**Excerpted text**
# # # #

What degrees are these students pursuing? The Clearinghouse uses CIP codes, and under that rubric the leading degree family by far is Business, Management, Marketing, and Related Support. Following that, with about 2/3rds the numbers, is Health Professions and Related Clinical Sciences, followed by Liberal Arts and Sciences, General Studies and Humanities. The next highest degree set includes Computer and Information Sciences and Support Services, Biological and Biomedical Sciences, Engineering, and Psychology.
In terms of changing numbers, the major growing more rapidly than all others this spring was computer science, which boomed up by more than 11%. In contrast, while a large number of students studied Health Professions and Related Clinical fields, those numbers continued to fall, now below pandemic levels.
What kinds of degrees are students aiming for? Here some previous changes continue to occur. Undergrads are signed up for fewer associate’s and bachelor’s degrees, while trying to get more ” sub-baccalaureate credentials.” At the graduate level PhDs are stable, while the big change is “losses in master’s programs (-57,000 students).”
What does this data mean for higher education’s future? What are the strategic implications?
My first takeaway is that the post-2012, post-peak enrollment decline continues, albeit not at the fierce drop we saw during the pandemic. As Liam Knox put it in Inside Higher Ed, “head counts seem to be settling into a slow descent.” Depending on the institution, this has budgetary implications, as most American campuses depend on student fees for the majority of their income.
Further, it means that higher education continues to veer away from its late 20th century mission of increasing academic access. Indeed, Shapiro told me he saw overall enrollment as back to circa 2005 levels, which is bad in this context, and worse when we bear in mind that the nation’s total population has expanded in the past two decades. Total enrollment of 16,878,602 compares poorly to our peak of circa 21 million, down around 20%, or standing at about 80% of where things once reached.
Second, looking ahead to Nathan Grawe’s demographic cliff, I wonder about campuses recruiting traditional-age students at present. Is their goal to get as many teens as possible for the next 3-4 years, until their numbers drop? How will institutions pivot to attract older learners, which they seem to be failing at right now?

# # # #

**Questions on the material**
• A. Turn the paragraph of the enrollment text that begins "What degrees are these students pursuing?" into a short list that keeps its main facts.
• B. Answer these questions from the enrollment text:
(i) By how much did computer science grow this spring?
(ii) How many students did master's programs lose?
(iii) What total enrollment figure does the text give?
• C. According to the enrollment text, why does the continuing enrollment decline have budgetary implications?
The lines after this point are separate material, apart from the enrollment text.

**Supplied information**
# # # #

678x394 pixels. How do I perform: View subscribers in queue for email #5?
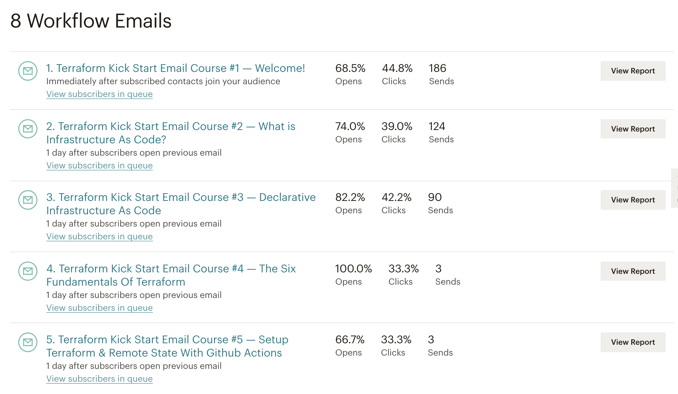(x=99, y=379)
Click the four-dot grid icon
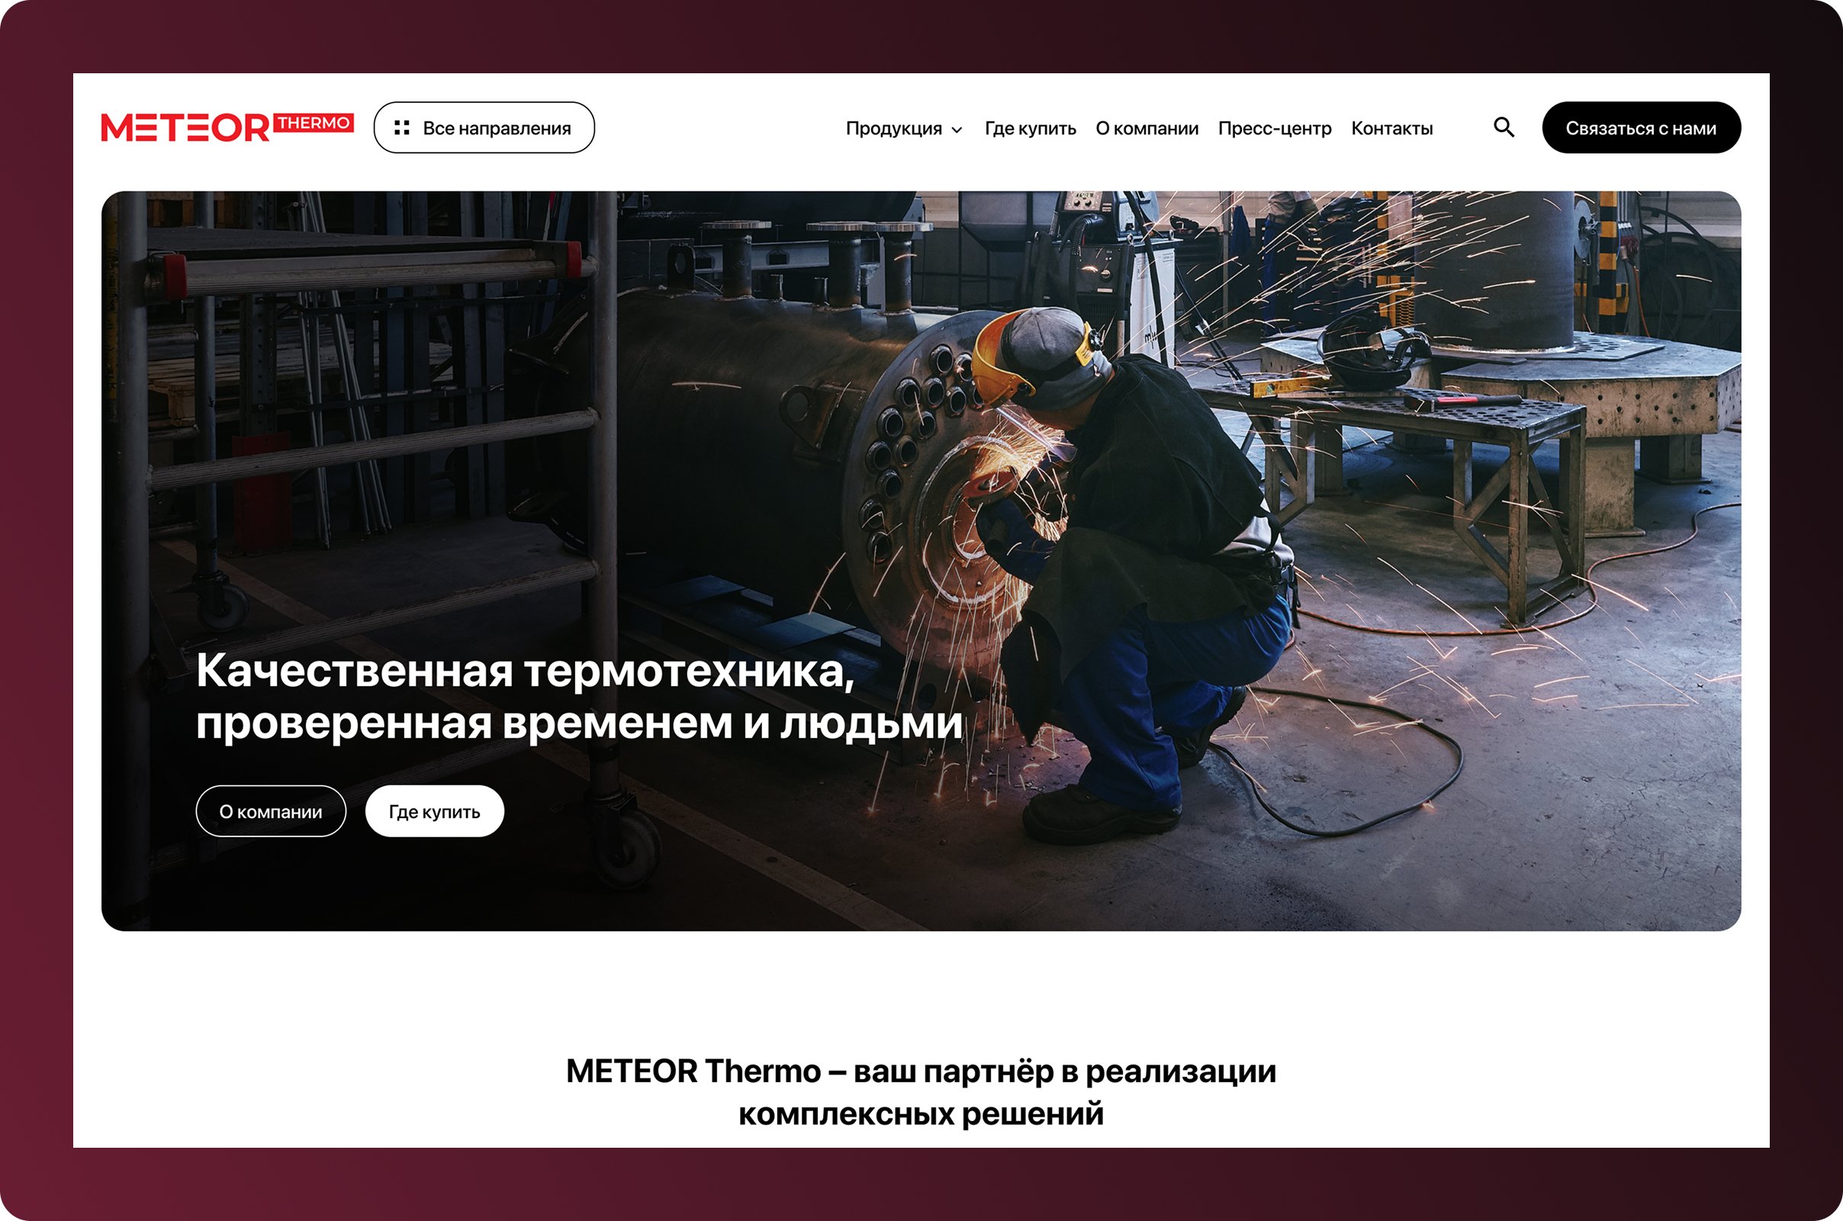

# # # #

**Results of the exercise**
• A.
- The Clearinghouse classifies degrees by CIP codes.
- Business, Management, Marketing, and Related Support leads by far.
- Health Professions and Related Clinical Sciences is second, with about two-thirds of that number.
- Liberal Arts and Sciences, General Studies and Humanities comes third.
- The next group is Computer and Information Sciences and Support Services, Biological and Biomedical Sciences, Engineering, and Psychology.

• B.
(i) By more than 11%.
(ii) 57,000 students.
(iii) 16,878,602.

• C. Most American campuses depend on student fees for the majority of their income. The ongoing decline therefore affects their budgets, to a degree that varies by institution.